Et dire qu’en face du souvenir des innombrables sacrifiés du grand drame, nous verrons peut-être parader en héros et martyrs des particuliers qui, pour une parole maladroite, vite regrettée, ont dû passer quelques mois d’exil dans une ville d’Allemagne d’où ils n’ont pu revenir que grâce à des démarches, supplications et génuflexions auprès d’Allemands influents !

La vue du corps de garde, puis de la porte, avec ses guérites aux couleurs françaises nous fait chaud au cœur. J’aime la façon dont les hommes portent le fusil, beaucoup plus droit que chez les Allemands, toujours avec la baïonnette au bout : leur allure en est plus martiale.

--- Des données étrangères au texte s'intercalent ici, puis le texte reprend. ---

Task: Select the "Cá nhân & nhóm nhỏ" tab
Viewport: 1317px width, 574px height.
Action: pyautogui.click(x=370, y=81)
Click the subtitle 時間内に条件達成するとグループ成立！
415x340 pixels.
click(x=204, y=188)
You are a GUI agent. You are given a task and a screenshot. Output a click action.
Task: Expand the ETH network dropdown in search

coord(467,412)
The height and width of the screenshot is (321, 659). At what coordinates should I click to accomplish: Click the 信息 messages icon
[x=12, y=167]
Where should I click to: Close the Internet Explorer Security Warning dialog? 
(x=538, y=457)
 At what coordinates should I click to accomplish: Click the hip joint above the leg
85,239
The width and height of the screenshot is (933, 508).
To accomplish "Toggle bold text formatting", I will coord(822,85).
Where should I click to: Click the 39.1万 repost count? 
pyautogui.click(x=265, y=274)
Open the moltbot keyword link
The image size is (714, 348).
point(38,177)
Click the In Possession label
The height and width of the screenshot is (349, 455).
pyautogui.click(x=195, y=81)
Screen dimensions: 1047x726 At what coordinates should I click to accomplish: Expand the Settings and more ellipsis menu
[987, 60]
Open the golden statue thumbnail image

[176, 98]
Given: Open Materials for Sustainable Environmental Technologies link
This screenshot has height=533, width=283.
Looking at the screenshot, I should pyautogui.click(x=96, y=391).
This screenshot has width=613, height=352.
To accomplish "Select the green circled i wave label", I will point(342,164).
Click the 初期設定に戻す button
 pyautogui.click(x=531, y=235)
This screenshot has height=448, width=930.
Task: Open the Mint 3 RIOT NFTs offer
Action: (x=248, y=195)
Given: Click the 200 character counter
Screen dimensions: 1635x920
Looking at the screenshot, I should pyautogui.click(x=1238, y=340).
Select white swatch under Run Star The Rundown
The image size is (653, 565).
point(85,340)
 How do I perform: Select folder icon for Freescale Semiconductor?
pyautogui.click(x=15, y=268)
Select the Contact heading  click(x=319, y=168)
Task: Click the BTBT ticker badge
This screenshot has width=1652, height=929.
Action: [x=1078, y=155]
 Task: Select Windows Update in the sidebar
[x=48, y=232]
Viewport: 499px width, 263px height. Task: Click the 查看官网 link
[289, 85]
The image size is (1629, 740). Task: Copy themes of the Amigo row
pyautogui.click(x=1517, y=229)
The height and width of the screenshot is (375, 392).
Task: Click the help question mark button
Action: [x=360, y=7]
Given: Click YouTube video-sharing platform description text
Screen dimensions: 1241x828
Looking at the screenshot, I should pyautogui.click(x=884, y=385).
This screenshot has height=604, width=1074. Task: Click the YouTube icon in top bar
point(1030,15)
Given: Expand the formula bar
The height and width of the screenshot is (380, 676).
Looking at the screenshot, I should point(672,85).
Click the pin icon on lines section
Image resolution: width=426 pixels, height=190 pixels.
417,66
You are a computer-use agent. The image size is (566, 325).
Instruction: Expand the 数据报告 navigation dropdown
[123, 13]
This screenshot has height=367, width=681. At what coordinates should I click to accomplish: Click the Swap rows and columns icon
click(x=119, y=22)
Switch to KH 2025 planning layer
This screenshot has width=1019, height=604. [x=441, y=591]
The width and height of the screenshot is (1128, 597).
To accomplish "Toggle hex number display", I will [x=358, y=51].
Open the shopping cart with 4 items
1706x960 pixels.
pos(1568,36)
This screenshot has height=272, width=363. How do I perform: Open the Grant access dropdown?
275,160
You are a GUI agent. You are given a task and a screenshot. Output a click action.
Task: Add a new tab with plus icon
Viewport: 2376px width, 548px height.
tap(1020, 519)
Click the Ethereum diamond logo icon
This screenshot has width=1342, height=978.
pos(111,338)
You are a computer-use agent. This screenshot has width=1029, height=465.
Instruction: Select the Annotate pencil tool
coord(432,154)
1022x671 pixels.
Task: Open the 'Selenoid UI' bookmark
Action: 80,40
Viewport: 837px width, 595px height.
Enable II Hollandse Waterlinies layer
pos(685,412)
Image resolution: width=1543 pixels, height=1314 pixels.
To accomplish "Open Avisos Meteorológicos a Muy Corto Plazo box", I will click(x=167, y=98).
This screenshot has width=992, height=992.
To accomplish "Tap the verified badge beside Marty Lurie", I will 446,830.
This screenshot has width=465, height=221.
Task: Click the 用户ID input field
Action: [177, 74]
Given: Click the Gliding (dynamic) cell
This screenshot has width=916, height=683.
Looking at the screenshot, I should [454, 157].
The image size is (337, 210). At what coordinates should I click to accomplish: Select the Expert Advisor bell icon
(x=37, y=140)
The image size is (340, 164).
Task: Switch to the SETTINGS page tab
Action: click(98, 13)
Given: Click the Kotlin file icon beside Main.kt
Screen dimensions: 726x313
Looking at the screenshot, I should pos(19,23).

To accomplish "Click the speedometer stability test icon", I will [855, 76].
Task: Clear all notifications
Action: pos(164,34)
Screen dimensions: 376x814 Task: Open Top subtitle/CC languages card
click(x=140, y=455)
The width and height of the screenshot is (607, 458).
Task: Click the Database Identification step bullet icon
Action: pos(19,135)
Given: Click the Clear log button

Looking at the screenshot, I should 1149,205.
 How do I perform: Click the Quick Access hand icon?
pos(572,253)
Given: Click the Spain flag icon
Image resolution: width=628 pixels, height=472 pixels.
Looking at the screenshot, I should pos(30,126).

Tout ce quartier est magnifiquement décoré ; c’est par là que sont entrées avant-hier les troupes du général Gouraud ; ce n’est pas précisément le plus beau côté de la ville, car l’abattoir, les bâtiments de service du chemin de fer sont d’une horrible architecture, dont la laideur est à peine masquée sous la profusion des drapeaux. A tous les carrefours on a érigé d’immenses oriflammes aux couleurs alsaciennes, les mêmes qu’on faisait servir naguère pour l’entrée du Kaiser.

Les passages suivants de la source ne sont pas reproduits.